Nach der Auszählung von gut sechs Millionen Stimmen sieht die kongolesische Wahlkommission Ceni nämlich den amtierenden Präsidenten Félix Tshisekedi mit einem riesigen Vorsprung in Führung: Er soll bisher gut 77 Prozent der Stimmen auf sich vereinigt haben. An zweiter Stelle liegt danach mit 16 Prozent der ehemalige Gouverneur der Katanga-Provinz, Moïse Katumbi, gefolgt von Martin Fayulu, der nach Erhebungen der katholischen Kirche im Kongo die vergangenen Wahlen vor fünf Jahren klar gewonnen hatte. Damals erkannte die umstrittene Wahlkommission den Sieg allerdings Tshisekedi zu. Dieses Mal soll der einstige Exxon-Mobil-Direktor Fayulu bisher nur auf vier Prozent gekommen sein. Noch weiter abgeschlagen liegt der Gynäkologe und Friedensnobelpreisträger Denis Mukwege, dem Ceni weniger als ein Prozent zuschreibt.

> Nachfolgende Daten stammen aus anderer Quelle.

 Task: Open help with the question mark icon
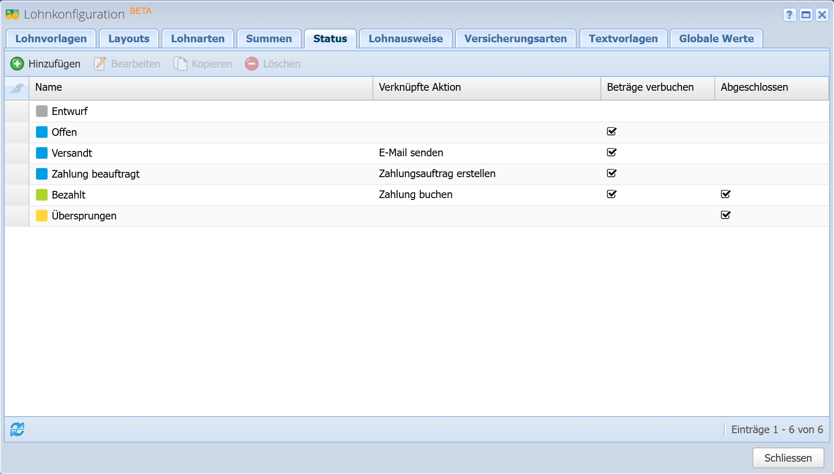(x=789, y=15)
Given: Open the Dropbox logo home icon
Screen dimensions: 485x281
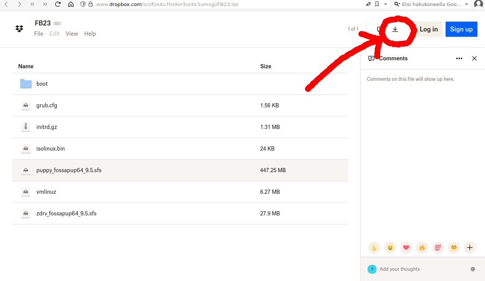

Der Thron ist leer, auch wenn Unterstützer von Kongos Präsident Félix Tshisekedi diesen auch weiterhin dort sitzen wollen sehen.
AP/Samy Ntumba Shambuyi

In einem offenen Brief werfen die Kandidaten der von Tshisekedi handverlesenen Wahlkommission "massiven Betrug" vor. Wahlurnen seien mit gefälschten Stimmzetteln vollgestopft und Wahllokale am Tag der Abstimmung absichtlich nicht geöffnet worden. In Regionen, in denen es kaum Anhänger des amtierenden Präsidenten gebe, habe ihm Ceni eine Mehrheit der Stimmen attestiert. Schon am Tag der Abstimmung war es zu dermaßen vielen Unregelmäßigkeiten gekommen, dass die Abstimmung offiziell um einen Tag verlängert werden musste. In manchen Regionen, melden Wahlbeobachter, seien noch fünf Tage nach dem offiziellen Ende des Urnengangs Stimmen abgegeben worden. Zum Teil waren in den Wahllokalen keine Stimmzettel eingetroffen, in zahlreichen Fällen funktionierten die elektronischen Maschinen nicht. Selbst Fridolin Ambongo, Erzbischof der im Kongo hochangesehenen katholischen Kirche in der Hauptstadt Kinshasa, sprach in seiner Weihnachtspredigt von einer "gigantischen Schlamperei". Ceni sei für die Veranstaltung der Wahlen nicht ausreichend vorbereitet gewesen, habe sie aber unter allen Umständen trotzdem abhalten wollen. "Nun haben wir dafür die Rechnung bekommen."

Tränengas und Schlagstöcke

Für Mittwoch hatten mehrere Oppositionsparteien ihre Anhänger zu Protesten in Kinshasa aufgerufen. Diese wurden von der Regierung allerdings verboten, weil sie "den Wahlprozess untergraben" würden, so Innenminister Peter Kazadi. Trotzdem fanden sich vor Kandidat Fayulus Hauptquartier einige Hundert Demonstranten ein und wollten von dort zum Sitz der Wahlkommission marschieren. Daran wurden sie von der Polizei allerdings gehindert. Die Ordnungskräfte setzten nach einigen Angaben Tränengas, Schlagstöcke und Blendgranaten ein: Nach Fayulus Darstellung gaben sie auch Schüsse mit scharfer Munition ab. Ein Geschoss sei sogar in seinem Büro gelandet.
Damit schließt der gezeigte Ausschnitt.